Visiting with old friends I hadn’t seen in years was fantastic but I kept hearing the same question over and over that I was not prepared to answer. “What are you going to do with all your free time?”
Being forewarned by retired friends that “free time” is a misnomer and that it is somehow cosmically eliminated or at best, reduced, I went home that night from the party on a mission. What will I do with all my “free time?” In the spirit of organizational list making I got to work. Here goes nothing:
Once I have completed the list of three dozen home-repair projects that I have neglected in the name of deer season, grouse season, trout season, etc., etc., I am going to get serious about undertaking some sporting interests that I have been putting off for years. Job one was purchasing a kayak from which to launch my out-of-doors onslaught. (That’s a kayak joke.) I accomplished this task the day after the party and I plan to spend some serious water time exploring areas I’ve not been to or not been to in a long while. Lakes, rivers, small tributaries barely navigable are all targeted. Fishing from this new platform is high on the list, as well.
Marksmanship training will be at the forefront as law enforcement qualification is on the horizon and come fall, combat pistol skills will need sharpening more than ever. Plans to tune up with the Ruger 10/22 rimfire rifle are almost ready to commence. It’s good preparation on a budget for scoring hits with the patrol rifle come qualification time. As a firearms instructor, I find myself teaching more than shooting and that is bad juju.
My new year’s grouse resolution has been to shoot more in advance of bird season. I can only blame so many misses on the sun in my eyes, catching the butt stock on my vest straps and my side by side being too heavy, too light, too old, too blah, blah, blah. I guess I should probably sit down and work on some better excuses for the fall, as well.
There’s an old .30-30′ that I’ve been sitting on for a while, aching for a set of aperture sights. XS sight company sent me a set last year but I waited too long to begin the sighting process prior to deer season and didn’t get it zeroed in time for doe. It has been on my list to take a deer with open sights before my vision completely fails. Just something about the old lever actions that strike a romantic chord with me. Harvesting one while spot and stalk hunting would make it all that much sweeter.
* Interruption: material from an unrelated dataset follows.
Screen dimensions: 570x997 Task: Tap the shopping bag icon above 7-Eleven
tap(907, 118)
The bottoms of the 6×6 posts on my trusty shooting range bench are beginning to rot away after 14 years. Something needs to be done about this decay sooner than later. This could be the excuse I’ve been looking for to begin plans for a poured concrete top bench with concrete block legs. Let’s keep this one between us until I get the woodshop roof repairs underway. In addition, the whole affair could use a bit of leveling since my initial attempts at a shooting bench were not exactly my construction swan song.
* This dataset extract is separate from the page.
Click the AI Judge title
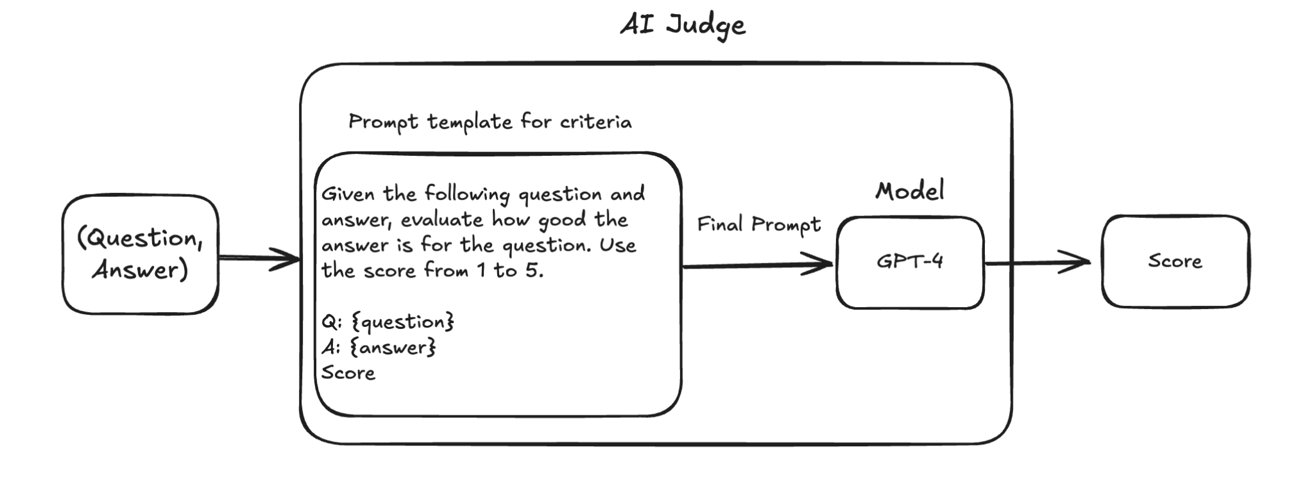683,26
Speaking of waterfowl, the duck blind could use some repairs. This could be the year that we don’t wait til opening morning to patch the holes in the sides as birds attempt to land in our spread during construction.
There’s trap and skeet to shoot and clay birds to be thrown from the hand trap behind the barn in advance of dove season, which will be here before we know it. A round or two of sporting clays probably wouldn’t hurt prior to pointing the truck north towards Wisconsin? Back to built-in excuses, I’ve been meaning to have Mario take three-quarters of an inch off the butt stock of the 28-gauge woodcock gun.
I’ve threatened to take up archery again after a 10-year child-rearing hiatus. I hear good things about the crossbow but my old long bow needs to have the cobwebs dusted off before I make up my mind.
This is the fall where Jay Donley makes a mushroom picker out of me. He’s been retired longer than me so he knows more about loafing and avoiding chores and napping. A guy gotta have heroes.